** Source material **
[Start of section]
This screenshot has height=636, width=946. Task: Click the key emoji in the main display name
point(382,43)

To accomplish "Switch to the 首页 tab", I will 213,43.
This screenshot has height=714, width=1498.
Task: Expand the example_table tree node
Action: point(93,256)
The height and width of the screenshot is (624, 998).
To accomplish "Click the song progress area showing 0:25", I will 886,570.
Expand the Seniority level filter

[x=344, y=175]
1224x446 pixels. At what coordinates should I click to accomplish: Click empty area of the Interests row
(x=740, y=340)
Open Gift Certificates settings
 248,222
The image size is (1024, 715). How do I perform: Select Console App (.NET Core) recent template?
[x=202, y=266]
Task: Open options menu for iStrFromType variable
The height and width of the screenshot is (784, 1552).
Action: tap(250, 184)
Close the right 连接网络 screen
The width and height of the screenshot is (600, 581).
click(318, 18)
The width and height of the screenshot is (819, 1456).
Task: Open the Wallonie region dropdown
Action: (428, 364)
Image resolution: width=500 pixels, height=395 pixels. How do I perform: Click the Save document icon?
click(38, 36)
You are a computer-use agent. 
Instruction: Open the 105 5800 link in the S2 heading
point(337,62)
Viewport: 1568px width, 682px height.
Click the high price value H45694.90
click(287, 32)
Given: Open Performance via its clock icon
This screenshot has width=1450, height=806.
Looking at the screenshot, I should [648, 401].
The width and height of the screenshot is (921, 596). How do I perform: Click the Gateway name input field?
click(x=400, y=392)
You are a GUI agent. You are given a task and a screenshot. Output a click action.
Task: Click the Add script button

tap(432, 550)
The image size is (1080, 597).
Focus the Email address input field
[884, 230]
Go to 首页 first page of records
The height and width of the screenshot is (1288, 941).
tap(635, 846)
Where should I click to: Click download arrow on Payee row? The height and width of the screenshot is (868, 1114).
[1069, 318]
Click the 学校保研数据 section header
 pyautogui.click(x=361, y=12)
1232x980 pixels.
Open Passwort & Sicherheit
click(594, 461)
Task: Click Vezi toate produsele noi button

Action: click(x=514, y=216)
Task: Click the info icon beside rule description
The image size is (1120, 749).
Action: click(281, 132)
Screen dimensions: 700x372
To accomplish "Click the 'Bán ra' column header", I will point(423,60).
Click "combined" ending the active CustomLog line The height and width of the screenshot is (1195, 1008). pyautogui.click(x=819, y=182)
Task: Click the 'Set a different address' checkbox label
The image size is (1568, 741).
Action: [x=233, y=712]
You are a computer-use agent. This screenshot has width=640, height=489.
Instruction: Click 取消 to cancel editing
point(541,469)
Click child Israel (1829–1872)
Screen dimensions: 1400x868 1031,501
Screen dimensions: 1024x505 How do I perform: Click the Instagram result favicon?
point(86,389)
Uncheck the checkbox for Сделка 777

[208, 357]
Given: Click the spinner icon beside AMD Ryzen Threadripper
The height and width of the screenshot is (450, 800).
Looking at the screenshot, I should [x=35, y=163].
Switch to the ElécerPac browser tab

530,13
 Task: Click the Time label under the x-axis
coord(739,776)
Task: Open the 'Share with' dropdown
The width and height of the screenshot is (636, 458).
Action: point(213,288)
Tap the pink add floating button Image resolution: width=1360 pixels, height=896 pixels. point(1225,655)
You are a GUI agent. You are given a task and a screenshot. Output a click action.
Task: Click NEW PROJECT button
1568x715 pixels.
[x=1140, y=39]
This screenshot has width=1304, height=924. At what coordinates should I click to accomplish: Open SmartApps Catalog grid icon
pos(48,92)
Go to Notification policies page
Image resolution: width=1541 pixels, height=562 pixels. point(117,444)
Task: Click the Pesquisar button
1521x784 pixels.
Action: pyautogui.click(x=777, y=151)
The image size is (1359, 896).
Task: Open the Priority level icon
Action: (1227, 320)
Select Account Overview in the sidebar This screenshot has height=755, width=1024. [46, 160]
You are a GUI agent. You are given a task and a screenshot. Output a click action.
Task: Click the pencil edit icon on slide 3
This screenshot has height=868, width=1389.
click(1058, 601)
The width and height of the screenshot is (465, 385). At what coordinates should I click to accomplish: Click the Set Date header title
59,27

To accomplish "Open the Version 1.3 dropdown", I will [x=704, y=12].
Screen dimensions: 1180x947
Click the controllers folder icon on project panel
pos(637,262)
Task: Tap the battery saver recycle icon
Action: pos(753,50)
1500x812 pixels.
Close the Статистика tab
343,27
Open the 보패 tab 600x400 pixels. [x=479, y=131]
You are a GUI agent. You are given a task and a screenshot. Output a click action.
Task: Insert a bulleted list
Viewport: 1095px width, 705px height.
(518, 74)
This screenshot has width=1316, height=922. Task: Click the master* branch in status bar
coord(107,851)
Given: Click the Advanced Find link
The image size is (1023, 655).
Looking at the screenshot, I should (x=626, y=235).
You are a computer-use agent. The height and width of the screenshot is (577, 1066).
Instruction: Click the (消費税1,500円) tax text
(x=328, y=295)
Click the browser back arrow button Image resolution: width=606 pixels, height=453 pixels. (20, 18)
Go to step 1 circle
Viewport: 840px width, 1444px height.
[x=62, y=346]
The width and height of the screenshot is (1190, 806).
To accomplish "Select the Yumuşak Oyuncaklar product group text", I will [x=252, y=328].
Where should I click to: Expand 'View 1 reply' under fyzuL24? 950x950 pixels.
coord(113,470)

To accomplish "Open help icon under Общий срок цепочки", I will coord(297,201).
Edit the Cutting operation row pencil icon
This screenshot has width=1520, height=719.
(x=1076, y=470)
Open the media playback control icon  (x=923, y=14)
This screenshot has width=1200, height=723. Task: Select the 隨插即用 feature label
[End of section]
** Activity **
Precisely reproduce the lines of the entries, beginning at the first and ending at the one containing "Task: Click the info". Add nothing.

** Answer to the exercise **
This screenshot has height=636, width=946. Task: Click the key emoji in the main display name
point(382,43)

To accomplish "Switch to the 首页 tab", I will 213,43.
This screenshot has height=714, width=1498.
Task: Expand the example_table tree node
Action: point(93,256)
The height and width of the screenshot is (624, 998).
To accomplish "Click the song progress area showing 0:25", I will 886,570.
Expand the Seniority level filter

[x=344, y=175]
1224x446 pixels. At what coordinates should I click to accomplish: Click empty area of the Interests row
(x=740, y=340)
Open Gift Certificates settings
 248,222
The image size is (1024, 715). How do I perform: Select Console App (.NET Core) recent template?
[x=202, y=266]
Task: Open options menu for iStrFromType variable
The height and width of the screenshot is (784, 1552).
Action: tap(250, 184)
Close the right 连接网络 screen
The width and height of the screenshot is (600, 581).
click(318, 18)
The width and height of the screenshot is (819, 1456).
Task: Open the Wallonie region dropdown
Action: (428, 364)
Image resolution: width=500 pixels, height=395 pixels. How do I perform: Click the Save document icon?
click(38, 36)
You are a computer-use agent. 
Instruction: Open the 105 5800 link in the S2 heading
point(337,62)
Viewport: 1568px width, 682px height.
Click the high price value H45694.90
click(287, 32)
Given: Open Performance via its clock icon
This screenshot has width=1450, height=806.
Looking at the screenshot, I should [648, 401].
The width and height of the screenshot is (921, 596). How do I perform: Click the Gateway name input field?
click(x=400, y=392)
You are a GUI agent. You are given a task and a screenshot. Output a click action.
Task: Click the Add script button

tap(432, 550)
The image size is (1080, 597).
Focus the Email address input field
[884, 230]
Go to 首页 first page of records
The height and width of the screenshot is (1288, 941).
tap(635, 846)
Where should I click to: Click download arrow on Payee row? The height and width of the screenshot is (868, 1114).
[1069, 318]
Click the 学校保研数据 section header
 pyautogui.click(x=361, y=12)
1232x980 pixels.
Open Passwort & Sicherheit
click(594, 461)
Task: Click Vezi toate produsele noi button

Action: click(x=514, y=216)
Task: Click the info icon beside rule description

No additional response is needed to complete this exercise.